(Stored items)
== == ==
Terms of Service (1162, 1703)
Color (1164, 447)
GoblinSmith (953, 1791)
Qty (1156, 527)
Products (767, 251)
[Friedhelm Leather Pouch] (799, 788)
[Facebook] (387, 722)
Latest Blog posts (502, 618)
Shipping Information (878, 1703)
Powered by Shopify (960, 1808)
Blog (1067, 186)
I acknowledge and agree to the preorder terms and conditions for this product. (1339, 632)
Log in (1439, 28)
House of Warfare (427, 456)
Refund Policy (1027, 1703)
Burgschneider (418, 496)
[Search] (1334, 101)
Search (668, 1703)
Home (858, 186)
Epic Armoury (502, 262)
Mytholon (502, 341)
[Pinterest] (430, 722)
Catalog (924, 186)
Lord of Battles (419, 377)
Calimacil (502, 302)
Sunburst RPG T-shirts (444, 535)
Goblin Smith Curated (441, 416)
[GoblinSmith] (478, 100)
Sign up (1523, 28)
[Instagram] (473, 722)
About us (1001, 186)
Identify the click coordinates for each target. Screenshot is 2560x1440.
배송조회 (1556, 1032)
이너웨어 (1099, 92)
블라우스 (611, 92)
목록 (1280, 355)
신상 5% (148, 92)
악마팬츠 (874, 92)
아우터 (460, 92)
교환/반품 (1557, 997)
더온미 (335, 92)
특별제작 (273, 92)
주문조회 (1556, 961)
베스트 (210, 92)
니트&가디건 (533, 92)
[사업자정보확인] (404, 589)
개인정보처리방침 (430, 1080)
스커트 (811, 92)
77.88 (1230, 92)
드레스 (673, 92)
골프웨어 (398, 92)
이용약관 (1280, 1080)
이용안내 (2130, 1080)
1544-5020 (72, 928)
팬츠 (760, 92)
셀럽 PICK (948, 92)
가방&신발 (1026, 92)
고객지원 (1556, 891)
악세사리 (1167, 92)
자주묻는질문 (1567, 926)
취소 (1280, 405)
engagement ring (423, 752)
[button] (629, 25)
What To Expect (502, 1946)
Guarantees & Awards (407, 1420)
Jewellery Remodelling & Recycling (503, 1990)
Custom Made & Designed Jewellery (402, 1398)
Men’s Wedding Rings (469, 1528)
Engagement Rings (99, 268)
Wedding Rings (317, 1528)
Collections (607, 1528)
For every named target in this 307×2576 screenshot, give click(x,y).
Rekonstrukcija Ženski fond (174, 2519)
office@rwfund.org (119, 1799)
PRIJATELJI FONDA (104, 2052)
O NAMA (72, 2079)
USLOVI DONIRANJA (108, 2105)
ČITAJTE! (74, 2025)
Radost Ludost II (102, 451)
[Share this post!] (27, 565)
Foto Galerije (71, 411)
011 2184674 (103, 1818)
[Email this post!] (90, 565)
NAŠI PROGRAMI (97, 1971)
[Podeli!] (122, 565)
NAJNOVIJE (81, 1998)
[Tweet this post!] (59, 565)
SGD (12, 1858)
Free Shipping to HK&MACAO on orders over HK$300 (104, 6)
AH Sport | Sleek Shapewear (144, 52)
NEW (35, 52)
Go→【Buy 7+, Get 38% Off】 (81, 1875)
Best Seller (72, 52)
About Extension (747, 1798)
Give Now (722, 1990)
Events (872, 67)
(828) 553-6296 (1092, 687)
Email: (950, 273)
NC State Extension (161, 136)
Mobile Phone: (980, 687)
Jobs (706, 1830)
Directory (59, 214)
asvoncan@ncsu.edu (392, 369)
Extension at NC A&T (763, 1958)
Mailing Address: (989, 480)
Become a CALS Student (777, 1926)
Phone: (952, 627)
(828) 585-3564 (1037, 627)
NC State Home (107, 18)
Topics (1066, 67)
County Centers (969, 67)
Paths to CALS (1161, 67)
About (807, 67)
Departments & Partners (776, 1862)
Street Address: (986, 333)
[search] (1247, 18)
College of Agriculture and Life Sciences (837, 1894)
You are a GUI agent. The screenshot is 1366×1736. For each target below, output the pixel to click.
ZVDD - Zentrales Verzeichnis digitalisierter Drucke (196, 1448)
== == ==
__Work order__: What is needed here is an exact copy of every record.

__Your solution__:
Terms of Service (1162, 1703)
Color (1164, 447)
GoblinSmith (953, 1791)
Qty (1156, 527)
Products (767, 251)
[Friedhelm Leather Pouch] (799, 788)
[Facebook] (387, 722)
Latest Blog posts (502, 618)
Shipping Information (878, 1703)
Powered by Shopify (960, 1808)
Blog (1067, 186)
I acknowledge and agree to the preorder terms and conditions for this product. (1339, 632)
Log in (1439, 28)
House of Warfare (427, 456)
Refund Policy (1027, 1703)
Burgschneider (418, 496)
[Search] (1334, 101)
Search (668, 1703)
Home (858, 186)
Epic Armoury (502, 262)
Mytholon (502, 341)
[Pinterest] (430, 722)
Catalog (924, 186)
Lord of Battles (419, 377)
Calimacil (502, 302)
Sunburst RPG T-shirts (444, 535)
Goblin Smith Curated (441, 416)
[GoblinSmith] (478, 100)
Sign up (1523, 28)
[Instagram] (473, 722)
About us (1001, 186)
Identify the click coordinates for each target. Screenshot is 2560x1440.
배송조회 (1556, 1032)
이너웨어 (1099, 92)
블라우스 (611, 92)
목록 (1280, 355)
신상 5% (148, 92)
악마팬츠 (874, 92)
아우터 (460, 92)
교환/반품 (1557, 997)
더온미 (335, 92)
특별제작 (273, 92)
주문조회 (1556, 961)
베스트 (210, 92)
니트&가디건 (533, 92)
[사업자정보확인] (404, 589)
개인정보처리방침 (430, 1080)
스커트 (811, 92)
77.88 (1230, 92)
드레스 (673, 92)
골프웨어 (398, 92)
이용약관 (1280, 1080)
이용안내 (2130, 1080)
1544-5020 (72, 928)
팬츠 (760, 92)
셀럽 PICK (948, 92)
가방&신발 (1026, 92)
고객지원 (1556, 891)
악세사리 (1167, 92)
자주묻는질문 (1567, 926)
취소 (1280, 405)
engagement ring (423, 752)
[button] (629, 25)
What To Expect (502, 1946)
Guarantees & Awards (407, 1420)
Jewellery Remodelling & Recycling (503, 1990)
Custom Made & Designed Jewellery (402, 1398)
Men’s Wedding Rings (469, 1528)
Engagement Rings (99, 268)
Wedding Rings (317, 1528)
Collections (607, 1528)
For every named target in this 307×2576 screenshot, give click(x,y).
Rekonstrukcija Ženski fond (174, 2519)
office@rwfund.org (119, 1799)
PRIJATELJI FONDA (104, 2052)
O NAMA (72, 2079)
USLOVI DONIRANJA (108, 2105)
ČITAJTE! (74, 2025)
Radost Ludost II (102, 451)
[Share this post!] (27, 565)
Foto Galerije (71, 411)
011 2184674 (103, 1818)
[Email this post!] (90, 565)
NAŠI PROGRAMI (97, 1971)
[Podeli!] (122, 565)
NAJNOVIJE (81, 1998)
[Tweet this post!] (59, 565)
SGD (12, 1858)
Free Shipping to HK&MACAO on orders over HK$300 (104, 6)
AH Sport | Sleek Shapewear (144, 52)
NEW (35, 52)
Go→【Buy 7+, Get 38% Off】 (81, 1875)
Best Seller (72, 52)
About Extension (747, 1798)
Give Now (722, 1990)
Events (872, 67)
(828) 553-6296 (1092, 687)
Email: (950, 273)
NC State Extension (161, 136)
Mobile Phone: (980, 687)
Jobs (706, 1830)
Directory (59, 214)
asvoncan@ncsu.edu (392, 369)
Extension at NC A&T (763, 1958)
Mailing Address: (989, 480)
Become a CALS Student (777, 1926)
Phone: (952, 627)
(828) 585-3564 (1037, 627)
NC State Home (107, 18)
Topics (1066, 67)
County Centers (969, 67)
Paths to CALS (1161, 67)
About (807, 67)
Departments & Partners (776, 1862)
Street Address: (986, 333)
[search] (1247, 18)
College of Agriculture and Life Sciences (837, 1894)
You are a GUI agent. The screenshot is 1366×1736. For each target below, output the pixel to click.
ZVDD - Zentrales Verzeichnis digitalisierter Drucke (196, 1448)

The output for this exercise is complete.